» Selection
Heritage data-centric research: are FAIR data fair enough?
In order to participate in this workshop please fill in the Registration Form.

Date of workshop: will be announced soon..
Time of workshop: will be announced soon..
Duration of workshop: one session
Place: Cultural Conference Centre of Heraklion (CCCH)

In the current trend for e-Science, i.e. collaborative, computationally- or data-intensive research, archaeology is not a laggard. A number of initiatives are addressing how to manage and use data produced by heritage research, most notably the ARIADNE one in the archaeological domain (https://www.ariadne-infrastructure.eu), presently involving the most important research centres from all European countries in creating a comprehensive and integrated archaeological data infrastructure that so far has already registered little less than 2.000.000 archaeological datasets. Such infrastructure, implemented by ARIADNE, is bringing archaeology out of the “long tail of science”, i.e. those disciplines that make little use of data-centric research. It is revolutionising the concept of Big Data: not relatively few datasets, each with terabytes of numbers, as in nuclear physics; but millions of small datasets, all potentially relevant to a specific research question but including a large (and unknown) majority probably irrelevant at all.

E-Science relies on the well-known FAIR principles (https://www.force11.org/fairprinciples), stating that data should be Findable, Accessible, Interoperable and Re-usable. Now, if “F”, “A” and “I” mainly depend on the technical way in which data and metadata are generated, stored, managed and curated, the “R” has less technical (but not less important) implications. It involves theoretical, methodological and epistemological aspects that have not received enough attention in the current debate. It has been argued that e-science discovery could be modelled as a deterministic discovery process; nevertheless, even in this perspective, simply modelling the provenance of data is not sufficient, but the provenance of the hypotheses and results generated from analyzing the data need to be modelled as well.

» Recorded data
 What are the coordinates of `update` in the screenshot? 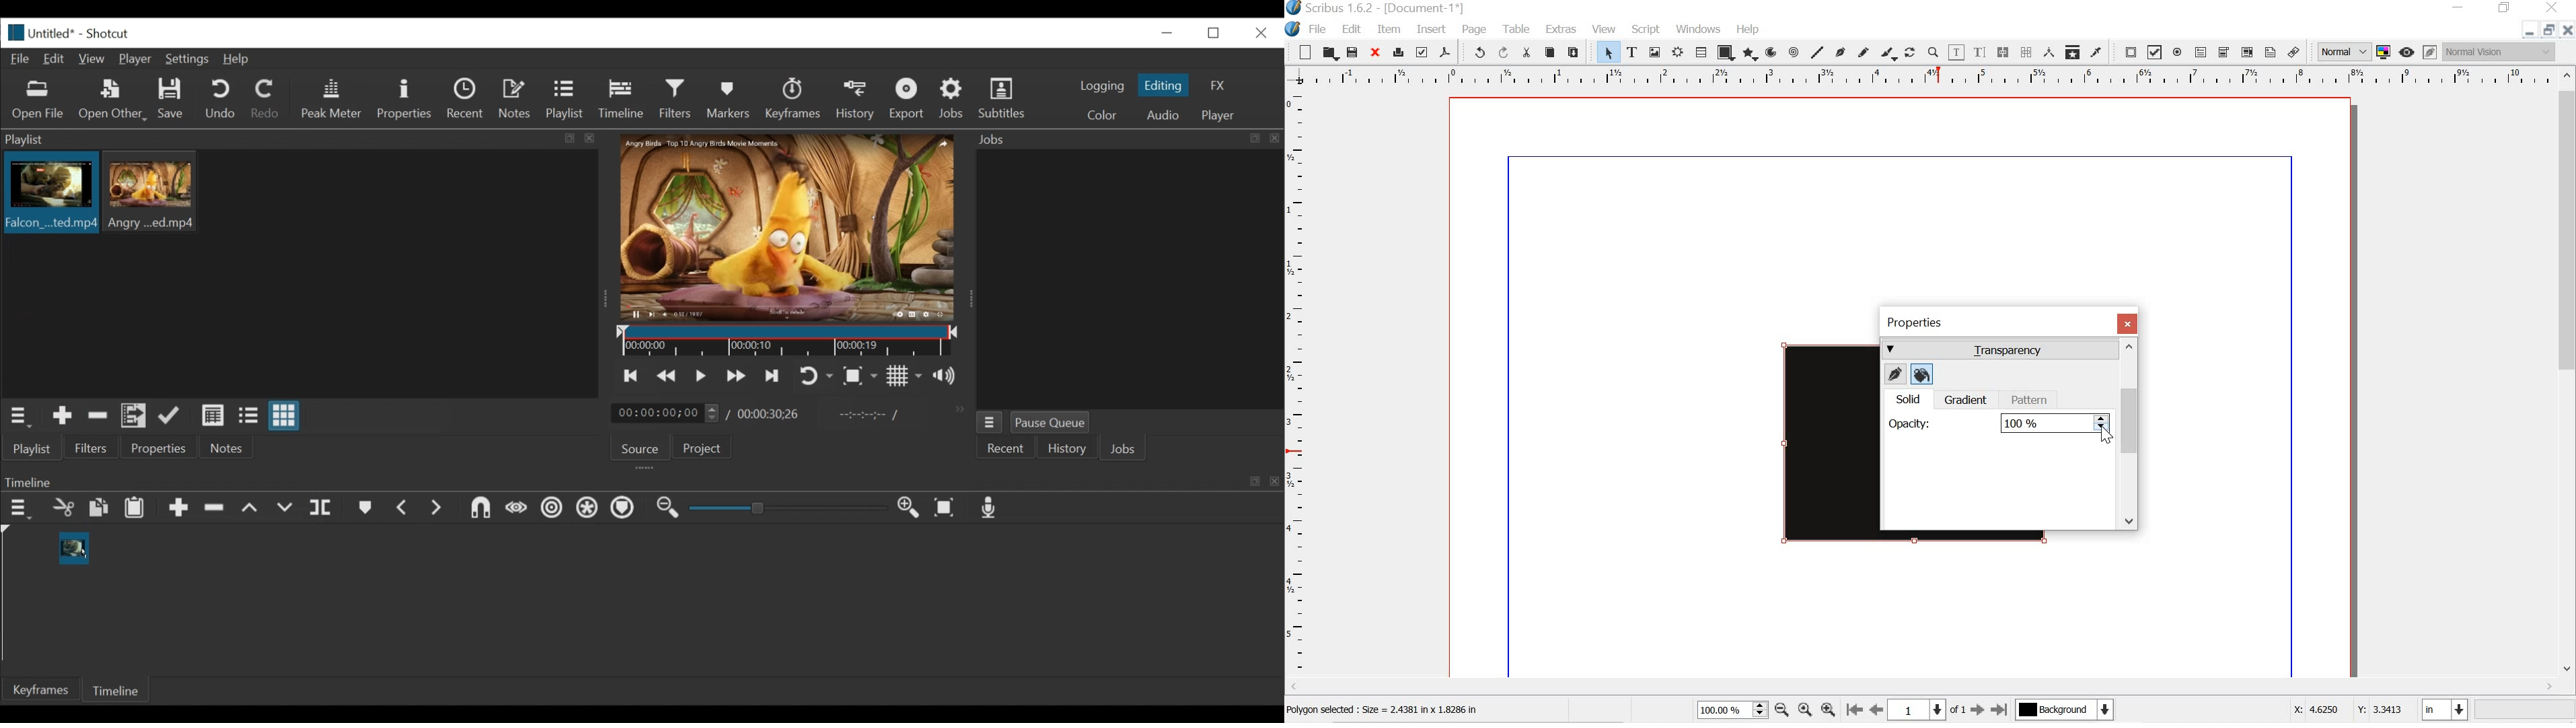 It's located at (172, 418).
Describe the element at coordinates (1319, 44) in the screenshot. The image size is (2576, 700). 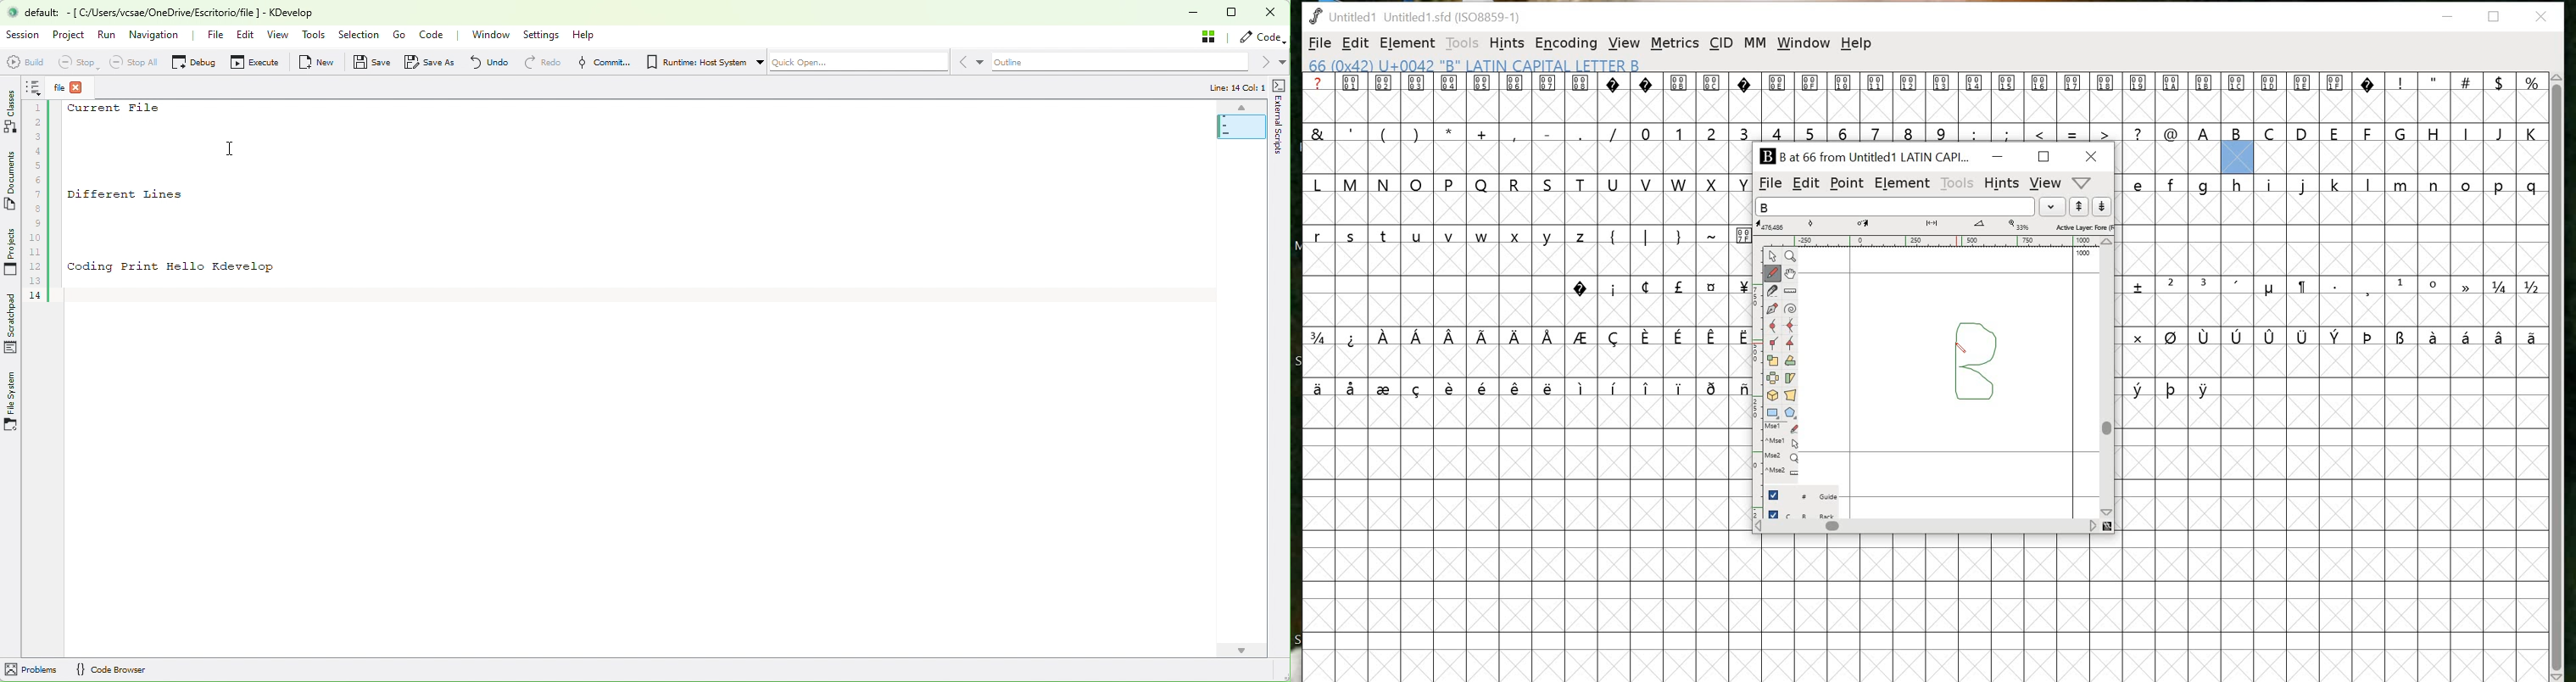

» Task goal
According to the workshop page on FAIR data, where will the workshop be held? You don't need the lines above for this.

» Task output
At the Cultural Conference Centre of Heraklion (CCCH).